JAKARTA | patrolipost.com – Hasil survei Intelligence and National Security Studies (INSS) menunjukkan bahwa 84,25 persen responden menyatakan setuju mantan Presiden Soeharto diberi gelar pahlawan nasional, sementara 8,17 persen menolak dan 7,58 persen lainnya ragu-ragu.
Direktur Riset dan Pengembangan INSS Ahmad Rijal dalam keterangan tertulis diterima di Jakarta, Minggu, mengatakan temuan itu menggambarkan perubahan cara pandang publik terhadap sejarah bangsa.
“Masyarakat melihat Soeharto dari sisi keberhasilan pembangunan dan stabilitas nasional. Kontroversi masa lalu tetap diakui. Namun, tidak lagi menjadi faktor dominan dalam pembentukan persepsi publik,” kata dia.
Survei INSS mencatat alasan utama masyarakat mendukung kelayakan Soeharto, antara lain, jasa besar dalam pembangunan ekonomi (50,58 persen) dan upaya menjaga stabilitas nasional (33 persen).
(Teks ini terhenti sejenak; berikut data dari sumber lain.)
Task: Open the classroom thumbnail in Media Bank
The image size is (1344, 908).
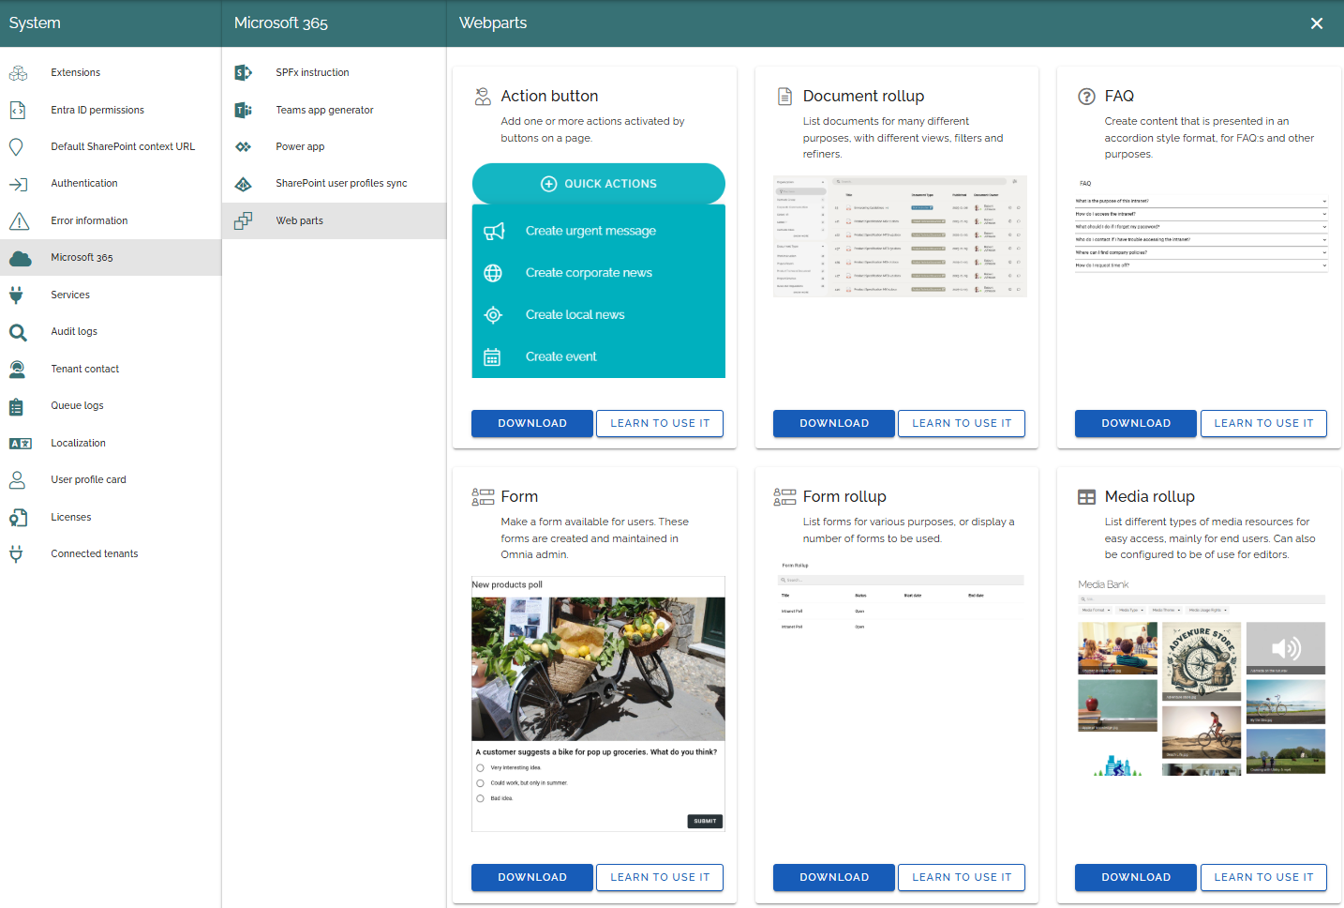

Bidang jasa yang paling diingat publik ialah pertanian dan pangan (33,75 persen), terutama program swasembada beras, diikuti ekonomi nasional (31,25 persen) serta stabilitas politik dan keamanan (30,83 persen).
Sementara itu, alasan penolakan didominasi isu korupsi, kolusi, dan nepotisme atau KKN (7,42 persen) serta pelanggaran HAM (5,67 persen).
Menurut Ahmad Rijal, hasil survei menunjukkan bahwa memori kolektif publik terhadap Soeharto dewasa ini lebih banyak dikaitkan dengan keberhasilan pembangunan dan kestabilan negara.
“Publik tetap kritis terhadap kekurangan di masa lalu, tetapi mereka mampu memisahkan antara catatan gelap politik dan jasa pembangunan yang konkret,” ujarnya.
Ia menambahkan, sebanyak 61,08 persen responden menyatakan kontroversi masa lalu, seperti kasus HAM dan KKN, tidak menjadi penghalang bagi pemberian gelar pahlawan nasional terhadap Soeharto.
Responden menginginkan agar penilaian terhadap tokoh sejarah dilakukan secara objektif dan proporsional. Sebagian besar responden, yakni 86,67 persen, setuju agar pemerintah menilai kembali jasa Soeharto tanpa kepentingan politik.
“Temuan ini menunjukkan publik tidak menginginkan glorifikasi, tetapi penilaian yang objektif dan berimbang. Masyarakat ingin sejarah dibaca secara adil, bukan dengan kebencian maupun nostalgia,” ucap dia.
Di sisi lain, sebanyak 56,83 persen responden menilai pihak paling tepat untuk menilai kelayakan gelar pahlawan adalah kombinasi survei publik dan kajian akademik, bukan keputusan sepihak elite politik.
Data itu, kata Ahmad Rijal, memperlihatkan adanya tuntutan masyarakat terhadap transparansi dan partisipasi publik dalam proses penetapan gelar kebangsaan.
“Publik ingin pemerintah membuka ruang akademik dan sosial untuk memastikan keputusan semacam ini tidak bersifat politis,” ujarnya.
Survei INSS bertajuk “Polemik Gelar Pahlawan Nasional Soeharto Tahun 2025” dilakukan melalui telepon (tele-survey) kepada 1.200 responden yang tersebar di 38 provinsi di seluruh Indonesia pada periode 1–8 November 2025. (ant)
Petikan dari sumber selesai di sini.